Exercise: Turn the items from the line with "Click the red 买" up to and including the line with "Open Bluetooth-Geräte settings" into a numbered list, leaving out blank lines.

··· Exercise input ···

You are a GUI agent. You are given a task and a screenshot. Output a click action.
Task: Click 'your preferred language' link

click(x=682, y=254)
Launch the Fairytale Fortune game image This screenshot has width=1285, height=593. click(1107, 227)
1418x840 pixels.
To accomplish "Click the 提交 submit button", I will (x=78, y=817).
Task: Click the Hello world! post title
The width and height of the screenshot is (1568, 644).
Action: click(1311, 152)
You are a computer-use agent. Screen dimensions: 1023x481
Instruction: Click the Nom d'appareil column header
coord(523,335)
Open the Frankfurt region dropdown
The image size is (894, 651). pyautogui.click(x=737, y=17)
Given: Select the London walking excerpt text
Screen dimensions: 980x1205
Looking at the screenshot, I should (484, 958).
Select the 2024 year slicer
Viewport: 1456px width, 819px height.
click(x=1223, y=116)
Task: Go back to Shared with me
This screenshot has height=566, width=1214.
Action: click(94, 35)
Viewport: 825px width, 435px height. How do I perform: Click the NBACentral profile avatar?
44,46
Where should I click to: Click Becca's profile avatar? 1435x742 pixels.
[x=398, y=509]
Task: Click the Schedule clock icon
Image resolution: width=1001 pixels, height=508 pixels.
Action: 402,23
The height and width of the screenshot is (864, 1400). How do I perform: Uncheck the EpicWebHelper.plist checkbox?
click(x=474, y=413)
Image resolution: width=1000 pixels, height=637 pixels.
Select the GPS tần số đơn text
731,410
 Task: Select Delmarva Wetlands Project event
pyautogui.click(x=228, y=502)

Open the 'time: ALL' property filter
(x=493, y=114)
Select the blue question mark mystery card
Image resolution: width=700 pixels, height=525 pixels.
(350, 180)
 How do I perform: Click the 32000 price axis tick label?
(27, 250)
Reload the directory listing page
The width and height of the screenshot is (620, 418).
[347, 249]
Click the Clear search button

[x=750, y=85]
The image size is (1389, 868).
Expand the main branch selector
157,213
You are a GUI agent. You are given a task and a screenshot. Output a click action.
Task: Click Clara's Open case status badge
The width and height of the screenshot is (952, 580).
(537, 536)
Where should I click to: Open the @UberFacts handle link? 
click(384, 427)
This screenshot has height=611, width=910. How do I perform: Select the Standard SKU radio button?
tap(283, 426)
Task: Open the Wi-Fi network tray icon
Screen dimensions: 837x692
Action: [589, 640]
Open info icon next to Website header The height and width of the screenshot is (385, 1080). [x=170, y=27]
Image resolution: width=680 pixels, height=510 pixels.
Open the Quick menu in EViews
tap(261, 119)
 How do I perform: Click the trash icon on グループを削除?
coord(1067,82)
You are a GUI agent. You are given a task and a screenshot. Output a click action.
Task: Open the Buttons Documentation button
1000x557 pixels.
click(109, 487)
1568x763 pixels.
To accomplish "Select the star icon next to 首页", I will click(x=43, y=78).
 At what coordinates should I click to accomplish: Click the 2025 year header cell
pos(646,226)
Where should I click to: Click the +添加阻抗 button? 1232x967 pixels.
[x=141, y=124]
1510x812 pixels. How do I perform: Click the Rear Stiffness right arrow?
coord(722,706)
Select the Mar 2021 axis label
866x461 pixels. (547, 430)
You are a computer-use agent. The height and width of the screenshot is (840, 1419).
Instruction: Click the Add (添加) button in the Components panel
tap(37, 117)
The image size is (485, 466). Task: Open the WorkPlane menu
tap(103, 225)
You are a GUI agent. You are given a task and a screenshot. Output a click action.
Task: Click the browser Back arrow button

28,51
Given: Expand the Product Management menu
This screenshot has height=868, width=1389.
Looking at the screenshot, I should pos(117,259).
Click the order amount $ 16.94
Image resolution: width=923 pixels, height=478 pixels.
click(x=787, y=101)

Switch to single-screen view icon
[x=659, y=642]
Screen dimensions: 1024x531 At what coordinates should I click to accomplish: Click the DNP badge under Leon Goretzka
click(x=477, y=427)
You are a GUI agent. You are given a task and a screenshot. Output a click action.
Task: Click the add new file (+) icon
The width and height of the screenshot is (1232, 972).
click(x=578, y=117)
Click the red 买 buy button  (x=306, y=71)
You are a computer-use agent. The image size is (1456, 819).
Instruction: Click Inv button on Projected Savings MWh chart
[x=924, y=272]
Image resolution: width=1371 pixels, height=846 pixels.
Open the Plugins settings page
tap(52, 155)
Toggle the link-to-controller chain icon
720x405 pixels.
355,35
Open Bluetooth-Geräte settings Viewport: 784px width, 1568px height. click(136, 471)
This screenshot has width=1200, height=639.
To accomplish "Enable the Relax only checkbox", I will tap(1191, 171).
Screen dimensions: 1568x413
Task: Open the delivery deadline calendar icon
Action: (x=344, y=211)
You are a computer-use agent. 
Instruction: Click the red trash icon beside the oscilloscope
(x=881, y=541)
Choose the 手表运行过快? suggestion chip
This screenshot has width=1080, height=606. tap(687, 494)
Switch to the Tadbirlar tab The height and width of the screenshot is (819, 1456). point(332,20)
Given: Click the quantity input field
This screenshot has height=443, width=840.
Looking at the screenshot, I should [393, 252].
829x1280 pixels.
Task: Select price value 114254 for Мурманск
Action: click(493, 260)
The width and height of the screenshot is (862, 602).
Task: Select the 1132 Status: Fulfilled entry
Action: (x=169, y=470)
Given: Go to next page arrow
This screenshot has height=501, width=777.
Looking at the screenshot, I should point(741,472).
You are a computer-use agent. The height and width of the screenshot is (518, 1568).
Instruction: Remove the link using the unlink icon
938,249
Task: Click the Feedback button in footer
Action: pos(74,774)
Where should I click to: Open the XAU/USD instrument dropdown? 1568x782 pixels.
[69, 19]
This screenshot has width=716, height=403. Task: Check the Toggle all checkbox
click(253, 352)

···

Written solution:
1. Click the red 买 buy button  (x=306, y=71)
2. You are a computer-use agent. The image size is (1456, 819).
3. Instruction: Click Inv button on Projected Savings MWh chart
4. [x=924, y=272]
5. Image resolution: width=1371 pixels, height=846 pixels.
6. Open the Plugins settings page
7. tap(52, 155)
8. Toggle the link-to-controller chain icon
9. 720x405 pixels.
10. 355,35
11. Open Bluetooth-Geräte settings Viewport: 784px width, 1568px height. click(136, 471)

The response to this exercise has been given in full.